Paper detail

A new algorithm for fitting orbits of multiple-planet systems to combined RV and astrometric data

If an orbit is fitted from combined RV and astrometric data, the orbit should be physically consistent with both data sets. The Keplerian orbit of a planet is a highly nonlinear function of seven parameters. The astrometric orbit problem can be partially linearized via transformation to four linear parameters (related four Thiele-Innes constants) plus three nonlinear parameters: eccentricity, period and periastron time. The RV orbit problem can be partially linearized via transformation to two additional linear parameters plus the same three nonlinear parameters. Unfortunately, the two linear parameters from RV are not linearly related to the four linear parameters from astrometry.

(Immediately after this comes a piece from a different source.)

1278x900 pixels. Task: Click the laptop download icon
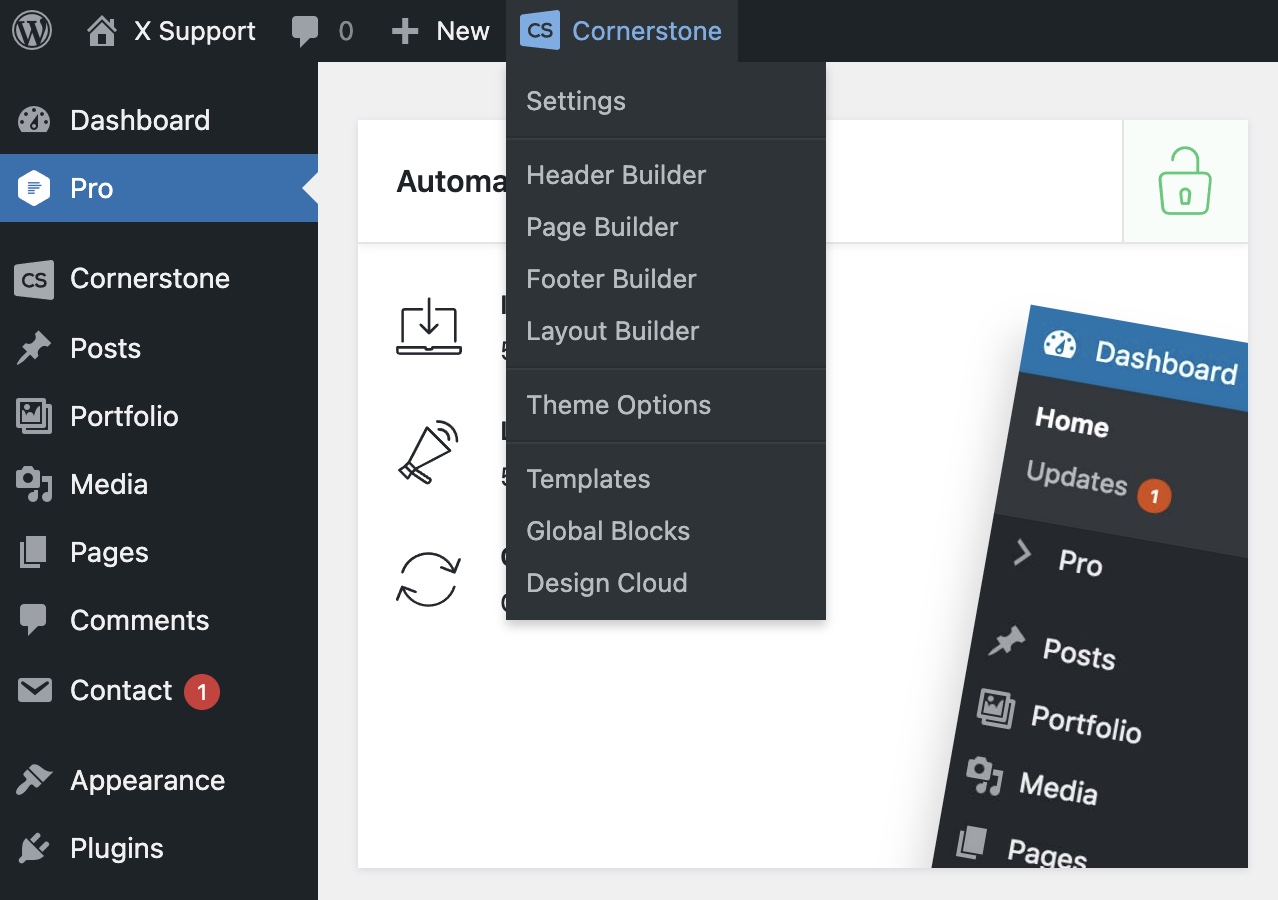(428, 326)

Because of this difficulty, currently available algorithms for fitting combined RV and astrometric data to multiple-planet systems employ at least five nonlinear parameters per planet. We have developed a new algorithm for fitting orbits of multiple planet systems from combined data sets of radial velocity and astrometric measurements. The new algorithm satisfies the RV-astrometry consistency requirement, while using three nonlinear parameters per planet. We expect the reduction in nonlinearity to give the algorithm a significant advantage in computation speed over existing algorithms. In this work, we describe the algorithm, which has been validated in the context of a recent double-blind planet detection simulation study.